この日はことに日本全国で、「戦争と平和」が語られる。そこで今年も「8・15を考える歌人のつどい」に参加した。講演とスピーチが三人。
・海老名香葉子(先代、林家三平の連れ合い)、市川八重子(「相聞」所属の歌人)、小石雅夫(「新日本歌人」所属の歌人)
海老名香葉子の話は東京大空襲の被災体験。家族をほとんど失った「自称戦災孤児」だが罹災証明がなかったので戦災孤児とは認められなかったそうだ。疎開先で東京の下町が全滅した焼け跡に一人で帰ってきた。ひもじい思いもした、心細い思いもした、ただ一人生きのこった次兄が焼け跡のテキヤから足を洗うように説得したともいう。
戦争の被害体験はまだまだ語りきされていないと実感した。
市川八重子の話。満州に渡り、終戦とともに関東軍がいち早く逃げていったあとにソ連の「収容所」に入れられた。酷い扱いだったそうだ。「ソ連兵」は兵力が足らずに、囚人を軍隊に編入した。荒くれものたちである。「性接待」をさせられた日本人女性、「教え子を日本に帰還させるために」中国人と結婚した日本人女性。戦争で一番被害を受けるの女性かもしれない。

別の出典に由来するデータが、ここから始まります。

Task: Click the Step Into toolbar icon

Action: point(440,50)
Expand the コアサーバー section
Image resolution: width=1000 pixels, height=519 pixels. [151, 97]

小石雅夫の話。父親が大阪船舶の搭乗員だったが、魚雷攻撃を受けて撃沈された。骨壺には一枚の短冊ほどの紙切れしか入っていなかったそうだ。戦争で死ぬのは軍人や空襲だけではない。戦争に動員された専門技量を持った民間人も戦場の兵士と同じ危険にさらされる。
土建業者、医療従事者、大型車両の免許をもったトラックドライバー、バスの運転手、船員などもこれにはいるだろう。
戦後史をたどる短歌リーディングも行われた。戦後の「再軍備と軍国化」をたど内容だった。
10月の「憲法を考える歌人のつどい」が開かれる。これにも参加しようと思っている。